Picking The Perfect Pink Paint Color
For all of its popularity and potential, pink can be quite difficult to get right. Excited by the color’s possibilities but mindful that it’s a hue best left up to the experts, we turned to Savannah-based interior designer Stephanie Tallevast, who incorporates pink into many of her projects, for advice.
Acknowledging that “Nothing warms a space or flatters its inhabitants like the color pink, but selecting the right shade can be daunting,” Tallevast recommends choosing a color that has some gray, white, or brown in it to keep it from being too saturated and strong. And, as always, testing paint colors on the wall where you are going to paint is a must, as light at different times of day can have a major influence on how it appears.
From soothing and sophisticated tones to a shade ripe for contrast, here are Tallevast’s pink paint color picks for those considering the tricky hue:
Benjamin Moore AF-255 Fondant. Benjamin Moore’s “Fondant” has a young blush undertone with the slightest saturation, making it a sophisticated pairing with neutrals in the taupe and brown range. Punch it up with dusty teal or bittersweet orange accents and some global style furnishings.
Benjamin Moore Early Sunset 2096-70. “Early Sunset” is a faded mocha color with a pinky cast. This is a great backdrop to capture a 20s, 50s, or 70s look, or even for a super modern design scheme. Keep forms in a room of this hue streamlined instead of fussy to project a fresh and updated look. It sings along with sienna, plum and saffron, as well as with mixed metallics.
Farrow and Ball Middleton Pink 245. This is a clear pink, light enough to let other room elements shine.
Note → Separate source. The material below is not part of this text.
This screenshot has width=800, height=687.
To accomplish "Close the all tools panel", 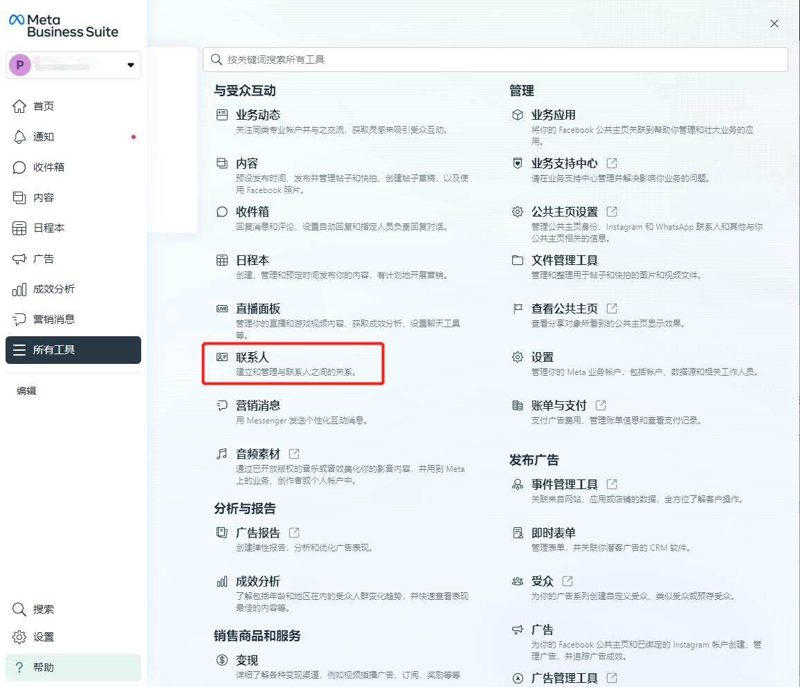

Bright whites, neutral grays, or saturated brights take center stage against this shade. Consider it for a little girl’s room that needs to grow into a young lady’s space.
Sherwin Williams SW 6605 Charisma. The name says it all, and this punchy hue is great for capturing the Palm Beach decorating craze with the perfect coral. It’s saturated, so lots of white along with pops of turquoise blue, daisy yellow, and lime green can help to balance it out. If a whole room of “Charisma” is too much for you, feel free to start small—this color looks great lacquered on a vintage piece of furniture.
Sherwin Williams SW 7101 Futon. An apricot-undertoned off-white, this color provides a warm backdrop that is beautiful with brown or driftwood-stained wood furniture, and it’s a home run against a mix of cream and ecru fabric textures. Pair it with a creamy white trim for a soft, tone-on-tone contrast.
TSG Tip 167 from Stephanie Tallevast of S. Tallevast Interiors, featured in The Scout Guide Savannah.